Invention Title:

CONTENT AWARE BACKGROUND GENERATION

Publication number:

US20250371753

Publication date:
Section:

Physics

Class:

G06T11/001

Inventors:

Assignee:

Applicant:

Smart overview of the Invention

Designers often face challenges in finding suitable backgrounds for digital images, which can be time-consuming and prone to errors. The background generation system addresses these issues by automating the process using a machine-learning model and generative artificial intelligence. This system forms a mask from a digital image to identify foreground and background regions, allowing it to generate a complementary background that enhances the overall design.

User Control and Flexibility

The system allows users to specify parameters that guide the background generation process, offering greater control over the final output. Users can adjust these parameters through a user interface, which may include controls like sliders for setting variance or selecting seed primary colors. This flexibility enables the creation of multicolored abstract backgrounds that adhere to a desired color theme, enhancing visual richness and coherence.

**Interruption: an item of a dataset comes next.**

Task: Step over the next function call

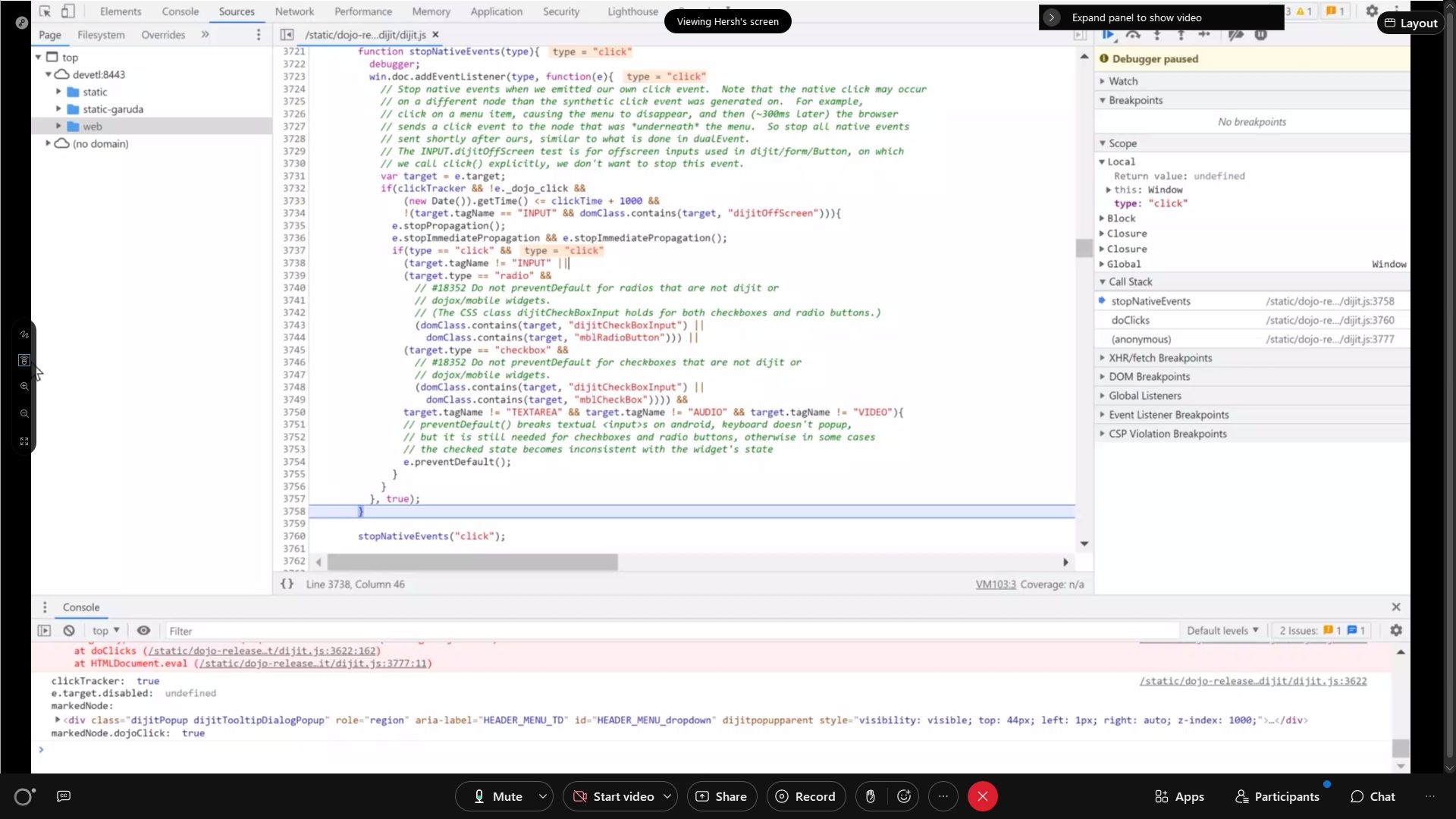Action: coord(1133,35)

Machine-Learning Model Utilization

A compositional pattern producing neural network (CPPN) is employed to generate backgrounds based on the digital image, mask, and user-defined parameters. The model uses a loss function with various terms to guide the generation process, ensuring the background's opacity and color theme align with the user's specifications. This approach improves computational efficiency and accuracy over traditional methods.

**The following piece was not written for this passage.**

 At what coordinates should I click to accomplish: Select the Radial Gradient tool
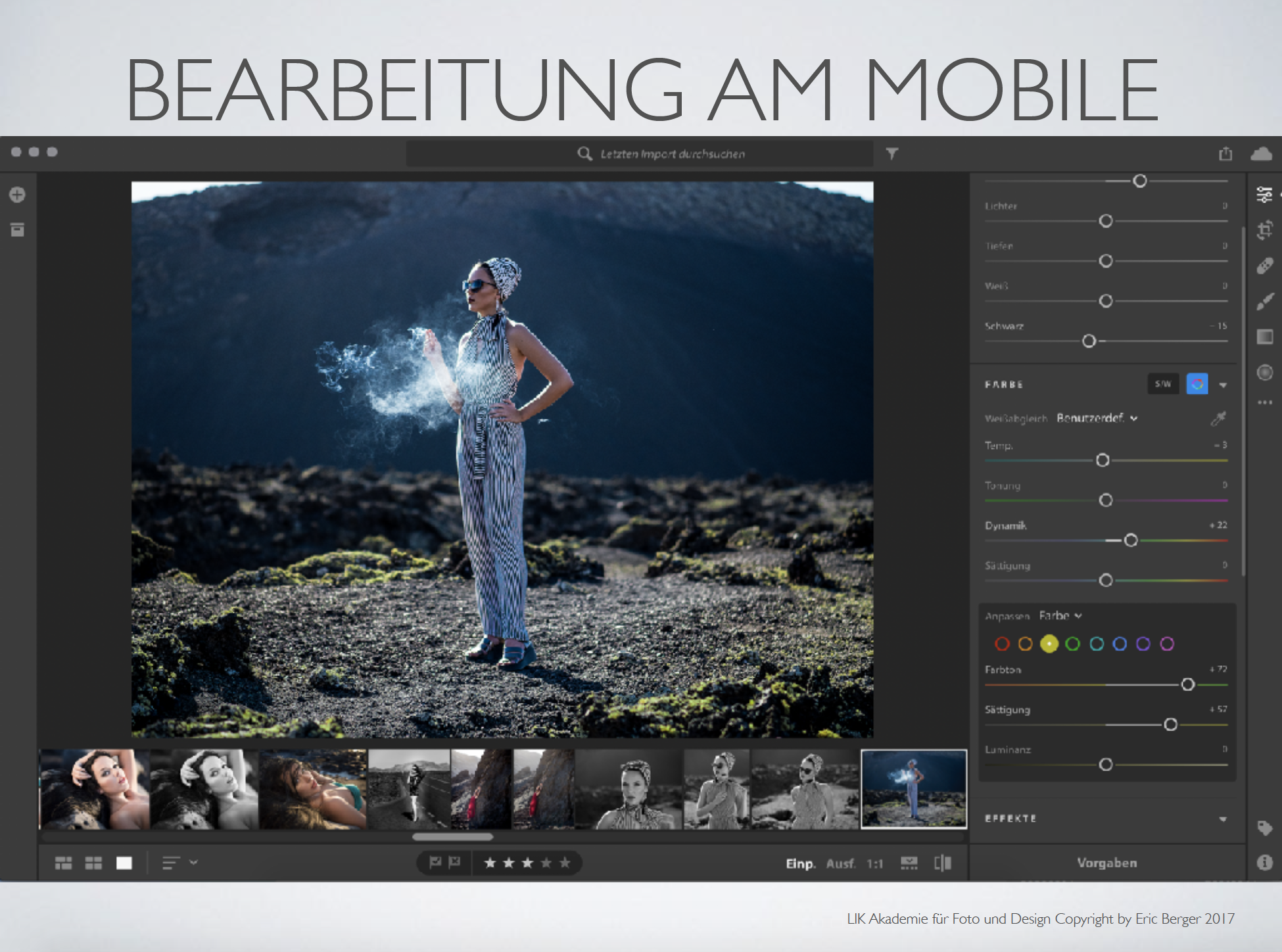click(1264, 373)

Dynamic Background Adjustment

The system is capable of dynamically adjusting the background in response to changes in the foreground, a feature not typically available in conventional techniques. This adaptability ensures that the background remains harmonious with the foreground objects, maintaining the visual appeal of the digital image even as elements are modified.

Technical Advancements

By leveraging advanced machine-learning techniques, the background generation system offers significant improvements over traditional methods. It reduces computational resource consumption while increasing visual richness and user control. These advancements address the limitations of conventional background generation, providing a more efficient and effective solution for digital content design.